Killer Joe (Brockway)

Tropic Sprockets by Ian Brockway

Killer Joe

American Gothic director William Friedkin has a new film out and he seldom misses out on a visceral, haunting, upsetting or psychically  jarring experience. His gallery of rogues have included, a sweet and vulnerable young girl torn apart by an execrable demon, (The Exorcist) a pair of driven and closeted cops, (The French Connection, Cruising) a nest of nasty, snarling thespians, (The Boys in the Band) and last but certainly not least, a group of criminals who risk everything, carrying explosives over a swinging  bridge. (The Sorcerer)

Friedkin, in the tradition of Bunuel and Polanski, thrives on audience discomfort  and he doesn't change his tune here.

"Killer Joe" takes place in a squeamish fly-infested Texas town where everything is rusty and anemic, either stained with fecal matter or blanched a bone gray. The very earth seems composed of broken metallic parts and the people themselves, hobble and drift about chewing on their gums with little outlet, occupation or money.

Everybody hates each other, and then some. 

Drug Dealer Chris Smith (Emile Hirsch) needs money. He is victimized by his monster-mom who we never really see and takes a hit out on her. He enlists the help of  the chiseled and robotic Detective Joe Cooper,  played to creepy perfection by Matthew Mconaughey who seems to have a secret leather or cloth fetish (among other very upsetting pre-occupations) in keeping with a former film character Steve Burns in "Cruising". Cooper has more than a bit of Frank Booth from "Blue Velvet" in him here too, but that's really not the surprise, the Halloween trick is seeing how far Joe is going to go. 

You have to see it to believe it. As I recall, this is what someone once said to me during a Halloween movie about a little girl in 1979.

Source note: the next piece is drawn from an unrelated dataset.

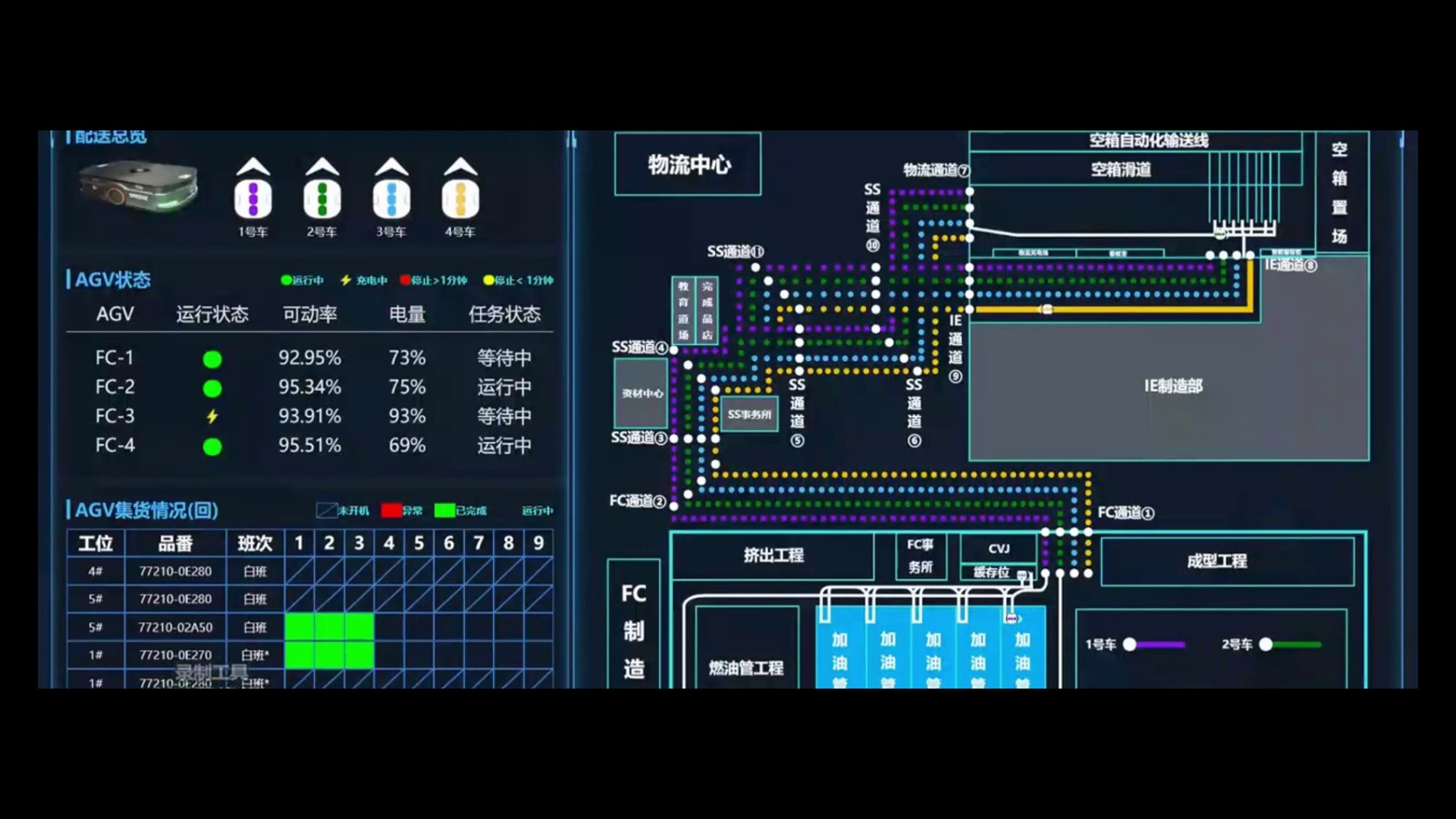Click the green 已完成 legend swatch
This screenshot has width=1456, height=819.
point(444,510)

This film will give you both yikes and yucks in spite of all, although perhaps more are needed. Not since "The Texas Chainsaw Massacre" or the stories of Flannery O' Connor has there been a more amoral or evil family depicted. There is one outrageous scene that is guaranteed to keep you away from fried chicken, at least for a few nights. Cinematically-speaking, we can all sleep a bit easier with no KFC here.

Juno Temple plays the eerie and manipulative young daughter Dottie, whose bedraggled yet willful bearing (complete with stringy hair) reminds one of, yes indeed, the demonically-blighted Regan. And near the end, she's (almost) just as crazed.

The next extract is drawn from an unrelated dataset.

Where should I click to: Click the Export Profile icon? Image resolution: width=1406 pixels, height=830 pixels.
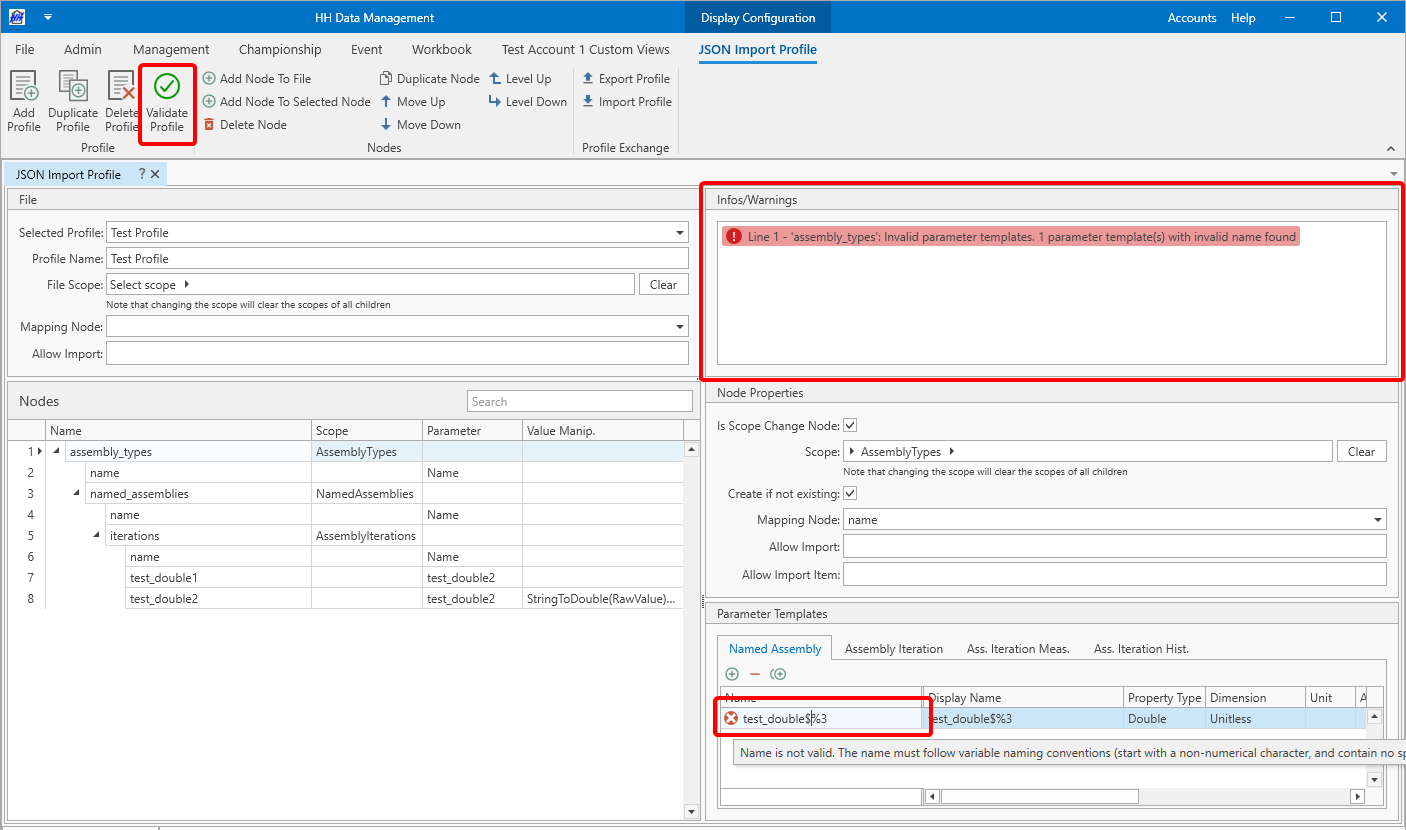coord(588,79)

Gina Gershon plays a narcissistic stepmom and Thomas Haden Church plays a selfish, weak, dumbling. Everyone on screen is petty and does terrible manipulations to each other, but even though no one is even remotely likable, the deadpan dialogue and punch-drunk gothicism succeeds to the point of dizziness. 

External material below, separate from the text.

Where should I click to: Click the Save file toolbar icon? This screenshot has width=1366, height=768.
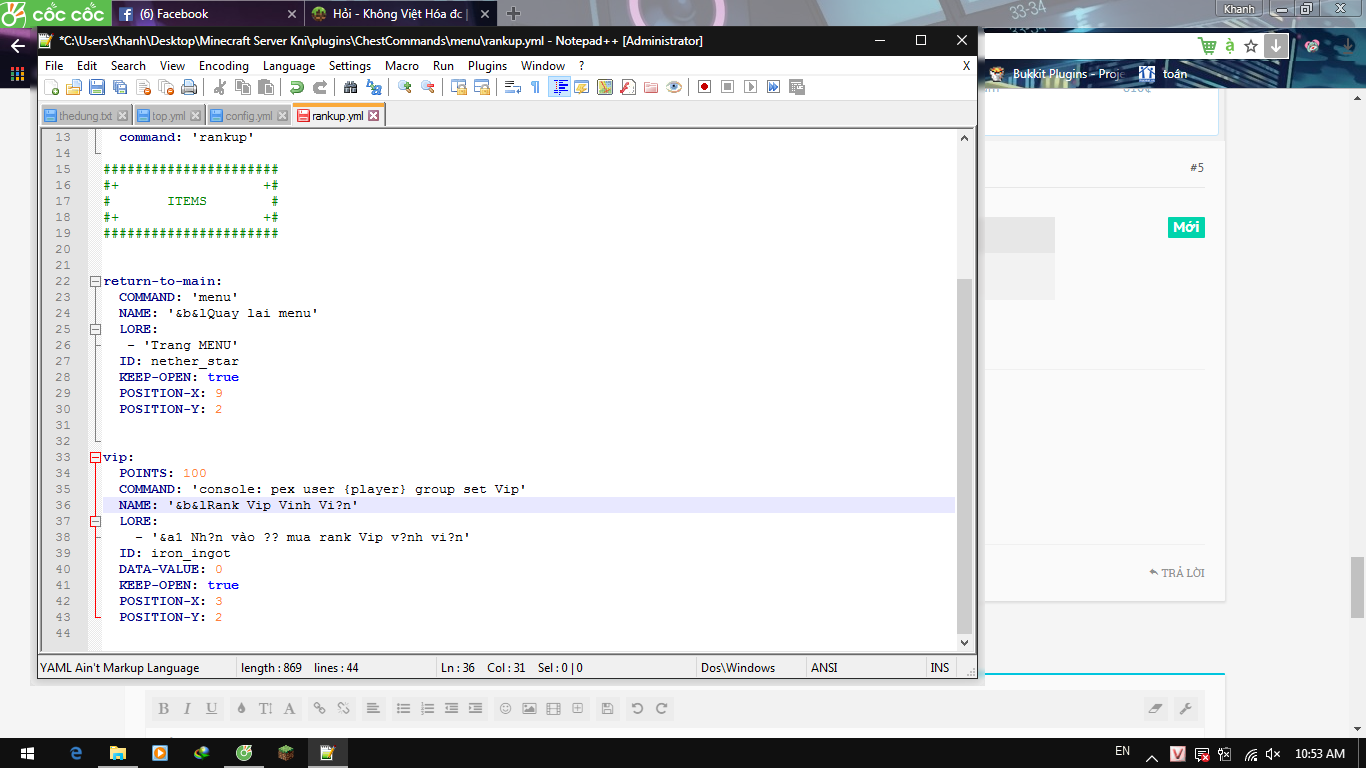coord(97,87)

You probably won't exit  this film puzzled or perplexed as you might with "Rosemary's Baby", "The Tenant" or "Crusing" but this is not its purpose. This is a rough and tumble roast to jolt your eyes. Both the actors and the action go increasingly over the top, but I wouldn't expect less from such an impresario of  Ick. The director has such a time honored and scary legacy that even though the humor is blacker than black, the characters and tone do not  disappoint.
Go ahead, don't be scared. See "Killer Joe" on a dare and you'll be freaked out by Friedkin once more.